▶
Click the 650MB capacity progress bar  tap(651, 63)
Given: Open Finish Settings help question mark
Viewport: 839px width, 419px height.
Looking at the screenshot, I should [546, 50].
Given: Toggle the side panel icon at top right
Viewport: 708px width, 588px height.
◀
▶
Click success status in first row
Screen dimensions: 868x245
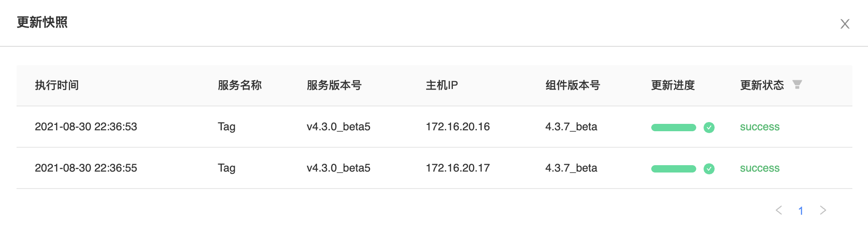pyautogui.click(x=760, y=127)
◀
▶
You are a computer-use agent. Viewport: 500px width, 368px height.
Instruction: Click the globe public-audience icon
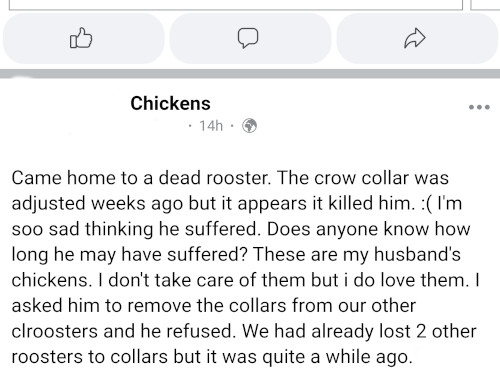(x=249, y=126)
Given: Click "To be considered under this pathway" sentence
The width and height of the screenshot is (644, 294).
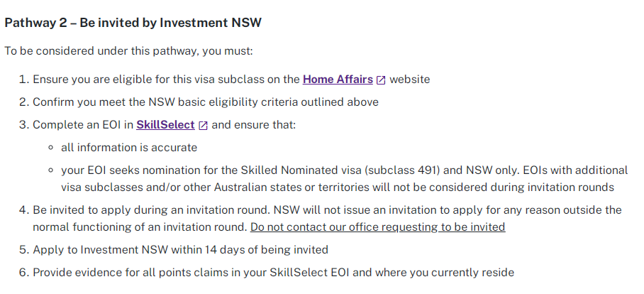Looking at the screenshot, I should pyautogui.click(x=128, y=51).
◀
WHAT IS NEEDED | In the listing above, find the line containing "Viewport: 839px width, 419px height." and the line containing "Viewport: 708px width, 588px height.", then quote both, plus every line between them, exactly as written.

WRITTEN RESPONSE |
Viewport: 839px width, 419px height.
Looking at the screenshot, I should [546, 50].
Given: Toggle the side panel icon at top right
Viewport: 708px width, 588px height.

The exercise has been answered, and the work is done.